Precautions & Warnings
- Do not split, chew, or crush Pantobex tablets.
- Long-term use may lead to vitamin B12 malabsorption or increase the risk of osteoporosis-related disorders.
Overdose Effects
There are no known symptoms of overdosage. Pantobex is highly protein-bound and not easily dialyzable. Treatment is generally symptomatic and supportive.
Therapeutic Class
Pantobex belongs to the class of Proton Pump Inhibitors (PPIs).
Reconstitution
- IV Injection: Reconstitute Pantobex with 10 ml of 0.9% Sodium Chloride Injection. Administer slowly over 2-5 minutes. Use freshly prepared solutions, which can be stored at room temperature (up to 30°C) for up to 4 hours.

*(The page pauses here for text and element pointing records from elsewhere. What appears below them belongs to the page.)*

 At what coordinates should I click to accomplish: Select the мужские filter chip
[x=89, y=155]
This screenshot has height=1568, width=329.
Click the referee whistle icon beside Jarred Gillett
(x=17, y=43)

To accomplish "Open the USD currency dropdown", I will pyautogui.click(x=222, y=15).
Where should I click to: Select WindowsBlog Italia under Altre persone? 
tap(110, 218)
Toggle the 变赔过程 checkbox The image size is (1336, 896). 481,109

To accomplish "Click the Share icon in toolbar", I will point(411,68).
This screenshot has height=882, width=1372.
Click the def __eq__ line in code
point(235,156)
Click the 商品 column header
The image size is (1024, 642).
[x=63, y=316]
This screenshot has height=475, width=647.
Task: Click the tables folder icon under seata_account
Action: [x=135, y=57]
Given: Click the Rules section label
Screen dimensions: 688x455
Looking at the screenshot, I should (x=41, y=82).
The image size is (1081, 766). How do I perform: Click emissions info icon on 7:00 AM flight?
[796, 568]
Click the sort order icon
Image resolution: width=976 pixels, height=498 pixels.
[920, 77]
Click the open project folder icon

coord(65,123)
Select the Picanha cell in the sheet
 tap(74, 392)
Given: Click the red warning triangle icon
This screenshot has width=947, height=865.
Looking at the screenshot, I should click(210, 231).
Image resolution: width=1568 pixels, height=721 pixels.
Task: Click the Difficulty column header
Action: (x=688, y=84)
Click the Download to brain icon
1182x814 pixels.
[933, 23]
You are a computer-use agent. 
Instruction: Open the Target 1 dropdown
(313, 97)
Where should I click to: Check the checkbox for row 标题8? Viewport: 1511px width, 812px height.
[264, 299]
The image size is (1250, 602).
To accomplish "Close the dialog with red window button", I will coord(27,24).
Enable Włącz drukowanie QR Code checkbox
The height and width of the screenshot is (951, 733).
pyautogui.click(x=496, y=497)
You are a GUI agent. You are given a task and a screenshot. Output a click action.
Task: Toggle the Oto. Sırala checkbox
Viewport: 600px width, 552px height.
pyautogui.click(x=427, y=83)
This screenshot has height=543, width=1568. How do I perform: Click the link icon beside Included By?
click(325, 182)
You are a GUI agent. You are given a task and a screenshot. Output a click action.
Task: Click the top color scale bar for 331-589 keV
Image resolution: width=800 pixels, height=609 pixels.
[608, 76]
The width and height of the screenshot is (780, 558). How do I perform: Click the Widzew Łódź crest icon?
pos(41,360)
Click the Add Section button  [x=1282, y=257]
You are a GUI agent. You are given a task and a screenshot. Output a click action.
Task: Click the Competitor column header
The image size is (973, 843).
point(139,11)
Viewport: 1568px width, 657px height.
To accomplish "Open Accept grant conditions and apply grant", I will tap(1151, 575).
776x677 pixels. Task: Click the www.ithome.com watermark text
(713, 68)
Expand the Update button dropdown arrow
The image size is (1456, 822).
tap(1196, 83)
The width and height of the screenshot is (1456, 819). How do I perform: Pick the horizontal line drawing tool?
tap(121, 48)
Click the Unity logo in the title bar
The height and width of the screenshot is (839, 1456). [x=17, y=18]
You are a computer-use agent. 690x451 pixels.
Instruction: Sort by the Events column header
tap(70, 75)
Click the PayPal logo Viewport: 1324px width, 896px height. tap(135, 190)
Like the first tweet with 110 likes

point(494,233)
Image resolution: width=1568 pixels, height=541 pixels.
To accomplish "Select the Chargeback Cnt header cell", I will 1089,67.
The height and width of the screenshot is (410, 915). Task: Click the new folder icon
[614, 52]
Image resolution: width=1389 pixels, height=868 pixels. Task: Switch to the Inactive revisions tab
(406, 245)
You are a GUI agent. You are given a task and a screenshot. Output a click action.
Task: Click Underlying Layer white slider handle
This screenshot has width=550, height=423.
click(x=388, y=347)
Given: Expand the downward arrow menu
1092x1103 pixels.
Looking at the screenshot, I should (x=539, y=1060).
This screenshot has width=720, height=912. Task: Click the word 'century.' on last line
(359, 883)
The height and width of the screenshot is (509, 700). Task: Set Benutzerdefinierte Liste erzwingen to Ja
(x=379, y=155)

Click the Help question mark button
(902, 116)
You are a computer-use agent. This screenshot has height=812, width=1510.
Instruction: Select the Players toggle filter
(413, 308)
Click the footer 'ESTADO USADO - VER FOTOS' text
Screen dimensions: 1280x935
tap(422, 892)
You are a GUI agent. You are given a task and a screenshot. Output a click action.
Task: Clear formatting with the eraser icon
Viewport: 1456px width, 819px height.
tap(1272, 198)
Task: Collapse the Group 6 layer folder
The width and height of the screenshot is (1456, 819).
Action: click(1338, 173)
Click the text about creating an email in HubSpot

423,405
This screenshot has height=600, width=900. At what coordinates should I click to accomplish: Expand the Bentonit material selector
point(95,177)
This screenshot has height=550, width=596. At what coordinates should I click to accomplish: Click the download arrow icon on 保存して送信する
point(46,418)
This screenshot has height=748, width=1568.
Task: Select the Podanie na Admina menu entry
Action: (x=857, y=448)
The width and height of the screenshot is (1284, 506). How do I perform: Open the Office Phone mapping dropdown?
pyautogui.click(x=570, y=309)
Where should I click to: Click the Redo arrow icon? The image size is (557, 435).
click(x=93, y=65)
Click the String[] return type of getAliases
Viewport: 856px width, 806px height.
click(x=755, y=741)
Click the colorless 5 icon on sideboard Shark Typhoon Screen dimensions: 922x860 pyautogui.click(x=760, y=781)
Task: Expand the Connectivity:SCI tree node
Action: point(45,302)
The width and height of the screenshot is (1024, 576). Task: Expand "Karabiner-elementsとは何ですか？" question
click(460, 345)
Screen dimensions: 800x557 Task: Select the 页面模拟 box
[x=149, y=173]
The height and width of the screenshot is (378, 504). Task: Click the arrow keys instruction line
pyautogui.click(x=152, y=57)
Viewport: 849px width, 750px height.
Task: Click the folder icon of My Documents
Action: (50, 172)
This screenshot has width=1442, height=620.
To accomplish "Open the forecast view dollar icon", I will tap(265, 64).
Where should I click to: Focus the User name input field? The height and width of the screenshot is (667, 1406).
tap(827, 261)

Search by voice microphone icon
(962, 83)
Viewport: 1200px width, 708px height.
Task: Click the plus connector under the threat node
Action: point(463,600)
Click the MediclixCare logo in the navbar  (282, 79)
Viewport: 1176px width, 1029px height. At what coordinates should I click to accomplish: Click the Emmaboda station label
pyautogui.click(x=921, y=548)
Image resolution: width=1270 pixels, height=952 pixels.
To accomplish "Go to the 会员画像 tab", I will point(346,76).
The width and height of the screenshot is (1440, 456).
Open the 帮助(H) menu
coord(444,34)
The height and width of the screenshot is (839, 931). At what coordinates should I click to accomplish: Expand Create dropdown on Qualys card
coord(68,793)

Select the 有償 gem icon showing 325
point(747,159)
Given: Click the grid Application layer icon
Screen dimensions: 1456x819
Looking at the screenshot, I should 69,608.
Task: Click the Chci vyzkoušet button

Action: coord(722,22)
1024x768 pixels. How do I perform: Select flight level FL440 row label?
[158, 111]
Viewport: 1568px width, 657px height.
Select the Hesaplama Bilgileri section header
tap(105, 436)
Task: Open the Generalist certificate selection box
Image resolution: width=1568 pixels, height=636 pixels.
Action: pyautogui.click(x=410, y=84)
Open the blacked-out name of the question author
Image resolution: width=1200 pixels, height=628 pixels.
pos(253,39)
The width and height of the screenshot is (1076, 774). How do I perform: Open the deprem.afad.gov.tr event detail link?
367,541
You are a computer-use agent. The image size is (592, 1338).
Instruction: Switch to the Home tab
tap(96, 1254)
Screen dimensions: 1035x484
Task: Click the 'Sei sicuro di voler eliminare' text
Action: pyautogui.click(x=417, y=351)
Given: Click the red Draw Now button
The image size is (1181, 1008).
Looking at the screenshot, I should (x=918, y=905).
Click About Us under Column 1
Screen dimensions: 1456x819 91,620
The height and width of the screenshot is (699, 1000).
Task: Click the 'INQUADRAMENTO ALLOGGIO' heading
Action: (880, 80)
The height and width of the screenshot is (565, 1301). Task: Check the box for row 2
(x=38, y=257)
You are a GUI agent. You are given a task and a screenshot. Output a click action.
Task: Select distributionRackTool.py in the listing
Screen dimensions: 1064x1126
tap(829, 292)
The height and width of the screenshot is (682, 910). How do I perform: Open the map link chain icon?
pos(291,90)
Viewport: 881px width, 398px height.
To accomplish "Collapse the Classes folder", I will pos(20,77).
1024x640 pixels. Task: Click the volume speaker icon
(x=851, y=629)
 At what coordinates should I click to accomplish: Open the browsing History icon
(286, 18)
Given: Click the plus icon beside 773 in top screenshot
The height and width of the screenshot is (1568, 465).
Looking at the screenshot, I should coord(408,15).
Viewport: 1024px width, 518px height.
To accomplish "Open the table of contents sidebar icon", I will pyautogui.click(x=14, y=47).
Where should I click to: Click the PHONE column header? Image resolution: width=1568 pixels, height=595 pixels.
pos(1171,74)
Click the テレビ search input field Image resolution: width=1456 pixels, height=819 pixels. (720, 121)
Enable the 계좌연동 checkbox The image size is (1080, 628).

- IV Infusion: Reconstitute with 10 ml of 0.9% Sodium Chloride Injection, then dilute with 100 ml of 0.9% Sodium Chloride Injection, 5% Dextrose, or Lactated Ringer’s Injection. Store at room temperature (up to 30°C) for up to 4 hours before dilution and use within 24 hours.
Storage Conditions
Store in a dry place, away from light and heat. Keep out of reach of children.